- [PROBLEM TO WORK ON]:
Look at the entries below and restate word for word the lines from the first through the one that has "Task: Click the green 三 symbol beside 心包-三焦".

___ DATA ___

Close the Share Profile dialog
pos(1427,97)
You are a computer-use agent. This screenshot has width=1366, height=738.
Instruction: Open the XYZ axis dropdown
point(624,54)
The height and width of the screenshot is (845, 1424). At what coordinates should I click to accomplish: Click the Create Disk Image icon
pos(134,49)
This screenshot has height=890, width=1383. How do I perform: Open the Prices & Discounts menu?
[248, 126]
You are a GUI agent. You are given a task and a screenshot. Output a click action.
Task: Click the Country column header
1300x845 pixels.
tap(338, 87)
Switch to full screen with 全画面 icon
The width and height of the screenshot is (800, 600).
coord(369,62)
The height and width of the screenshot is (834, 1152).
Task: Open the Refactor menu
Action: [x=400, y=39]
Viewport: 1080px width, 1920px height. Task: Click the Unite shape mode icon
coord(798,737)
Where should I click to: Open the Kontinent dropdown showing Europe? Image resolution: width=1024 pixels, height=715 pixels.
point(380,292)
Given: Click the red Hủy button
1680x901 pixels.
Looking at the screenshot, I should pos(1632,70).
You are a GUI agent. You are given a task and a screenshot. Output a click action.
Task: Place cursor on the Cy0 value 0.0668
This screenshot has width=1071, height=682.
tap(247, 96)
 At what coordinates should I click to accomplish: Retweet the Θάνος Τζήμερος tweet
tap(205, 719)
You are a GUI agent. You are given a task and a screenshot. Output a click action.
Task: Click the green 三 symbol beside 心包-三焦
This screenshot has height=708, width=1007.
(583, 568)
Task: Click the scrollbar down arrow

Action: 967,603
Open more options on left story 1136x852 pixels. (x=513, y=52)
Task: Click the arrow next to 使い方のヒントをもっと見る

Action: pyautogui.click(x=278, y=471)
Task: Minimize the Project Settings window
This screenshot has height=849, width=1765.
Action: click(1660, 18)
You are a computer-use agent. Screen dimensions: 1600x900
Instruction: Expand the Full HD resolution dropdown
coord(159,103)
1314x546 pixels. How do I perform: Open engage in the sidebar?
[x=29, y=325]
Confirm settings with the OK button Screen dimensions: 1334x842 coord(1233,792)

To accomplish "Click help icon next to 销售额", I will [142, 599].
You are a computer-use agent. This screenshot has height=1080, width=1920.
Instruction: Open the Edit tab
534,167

___

- [FINISHED TASK]:
Close the Share Profile dialog
pos(1427,97)
You are a computer-use agent. This screenshot has width=1366, height=738.
Instruction: Open the XYZ axis dropdown
point(624,54)
The height and width of the screenshot is (845, 1424). At what coordinates should I click to accomplish: Click the Create Disk Image icon
pos(134,49)
This screenshot has height=890, width=1383. How do I perform: Open the Prices & Discounts menu?
[248, 126]
You are a GUI agent. You are given a task and a screenshot. Output a click action.
Task: Click the Country column header
1300x845 pixels.
tap(338, 87)
Switch to full screen with 全画面 icon
The width and height of the screenshot is (800, 600).
coord(369,62)
The height and width of the screenshot is (834, 1152).
Task: Open the Refactor menu
Action: [x=400, y=39]
Viewport: 1080px width, 1920px height. Task: Click the Unite shape mode icon
coord(798,737)
Where should I click to: Open the Kontinent dropdown showing Europe? Image resolution: width=1024 pixels, height=715 pixels.
point(380,292)
Given: Click the red Hủy button
1680x901 pixels.
Looking at the screenshot, I should pos(1632,70).
You are a GUI agent. You are given a task and a screenshot. Output a click action.
Task: Place cursor on the Cy0 value 0.0668
This screenshot has width=1071, height=682.
tap(247, 96)
 At what coordinates should I click to accomplish: Retweet the Θάνος Τζήμερος tweet
tap(205, 719)
You are a GUI agent. You are given a task and a screenshot. Output a click action.
Task: Click the green 三 symbol beside 心包-三焦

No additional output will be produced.